Getting rid of 4th Edition stuff

you and I have a very different understanding of works pretty well.

Faeries have been neutered in the same sense as all of 5th edition has: it emphasizes crunch over story, and the story is what brought me to the game. Another way of saying this is 5th edition has less flavor than earlier editions. And Tim, I never said it sucked. In fact, I own every single 5th edition book, I wouldn't have bothered spending my hard earned cash otherwise.

I don't really see how we could break the Tuatha de Dannan from Faerie. I mean, they are pretty much the core of the Celtic Twlight view of how faeries work. I've tried hard to kill the Celts Were Right view from earlier editions (that we should use their terms and see their interpretations as the base from which others are viewed as variants) but having said that, I can't quite see a way to divorce the Tuatha from faeries because the whole Irish folklore into English thing from the Victorian period seems to wedge them in there and taking them out would make things very difficult for new players, who mostly know faeries from that sort of material.

I'd like more realms. What do you suggest?

I'd subaspect the existing realms, honestly.

So for the faeries you get the various pantheons
For magic you get the various raw forms of magic
for the divine you have the 3 big religions (Judaeism, Christianity, Islam)
for the infernal you have the types of sin.

That's not how I see it -- which doesn't necessarily mean that you're wrong.

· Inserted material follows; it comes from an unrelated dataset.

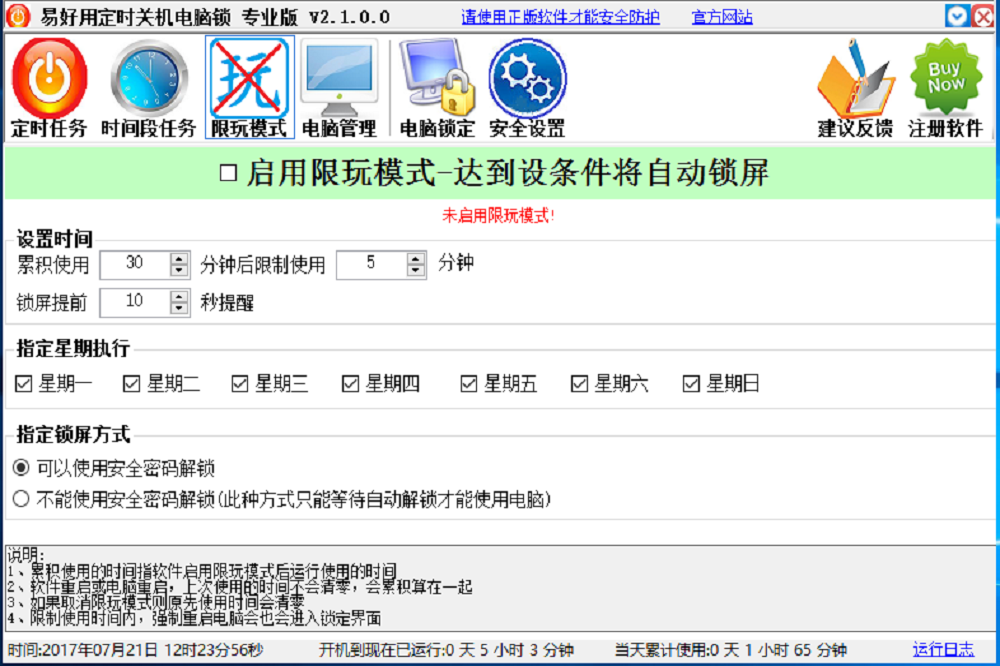Viewport: 1000px width, 666px height.
Task: Enable the 启用限玩模式 checkbox
Action: (x=228, y=173)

My intention is to emphasise giving troupes the tools and inspiration they need to create their own stories, rather than telling stories in the game books. I know that a lot of people love the metaplot of games, but I still feel that, if you want to tell a story, you should write a novel. The players should write the stories in a roleplaying game. Now, ArM has never been a metaplot-heavy game, but this could be part of what you are seeing.

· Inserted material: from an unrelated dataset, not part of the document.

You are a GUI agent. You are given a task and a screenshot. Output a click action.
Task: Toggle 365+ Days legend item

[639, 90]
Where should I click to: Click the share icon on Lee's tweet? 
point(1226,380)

It should be said that I see crunch as an important tool to give to troupes. Functioning crunch is very hard to create, so it's better to make it available, and let troupes ignore it if they want to. That does mean that there's a lot of crunch in ArM5 books, but I'd say that the last three releases have been all story and no crunch.

Can you be more specific?

It has less Demon-sauce than ArM3, but I think it has more flavours available than earlier editions. They are not ready-mixed, however.

Thank you!

Thank you for this!

Amen (as they say).

I'd have a primordial realm- the stuff of creation, heavily laden with dragons and monsters from the most primitive recesses of history.
I'd have a Vedic realm- a realm of giants, titans, and ancient and nearly forgotten gods.
I would have a realm of the dead. Valhalla or a realm of warriors may be included or a separate realm
Infernal, as demons exist through all cultures.
A realm of the fallen but not-so-forgotten Gods
A realm of the Genie/Genus- platonic ideals and remote spirits
A realm of faerie, which are not pale reflections of tales which are told but a race without death in a realm of eternal and often savage games, where death can be a temporary inconvenience or all too real.
A realm of fable, because I want to use the faerie rules from 5th edition somewhere.

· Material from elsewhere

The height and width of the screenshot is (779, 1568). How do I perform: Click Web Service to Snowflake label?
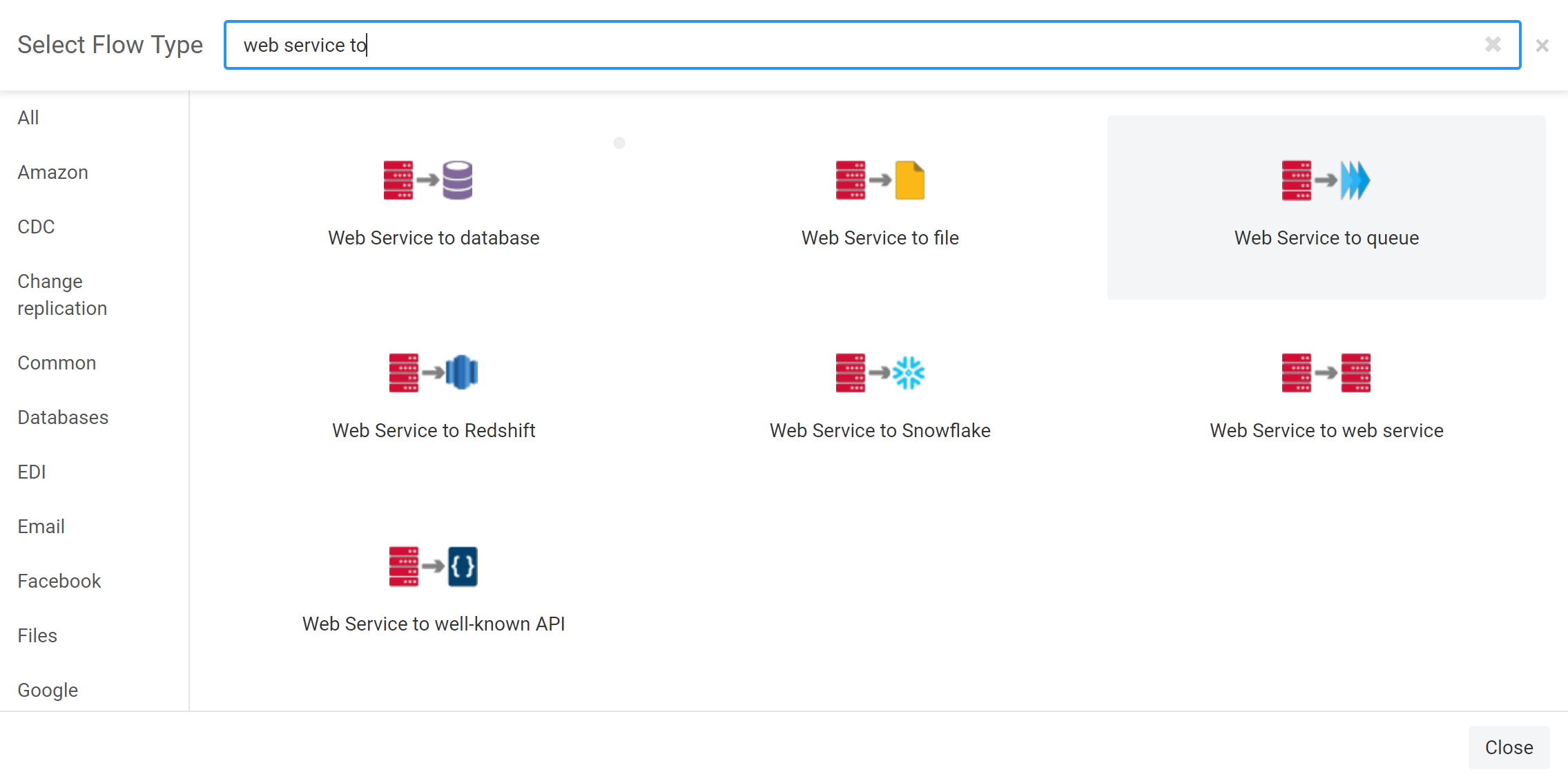(x=880, y=430)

I would actually not have a divine realm. Let theologians claim it is too far removed for man to access. Divine entities (saints and angels) should be rare, and the power of some churchmen undeniable, but I would eliminate divine auras as well, either the whole of the earth belongs to he who created it. Though non believers might have other explanations. Faith of course should exist, and be usable anywhere.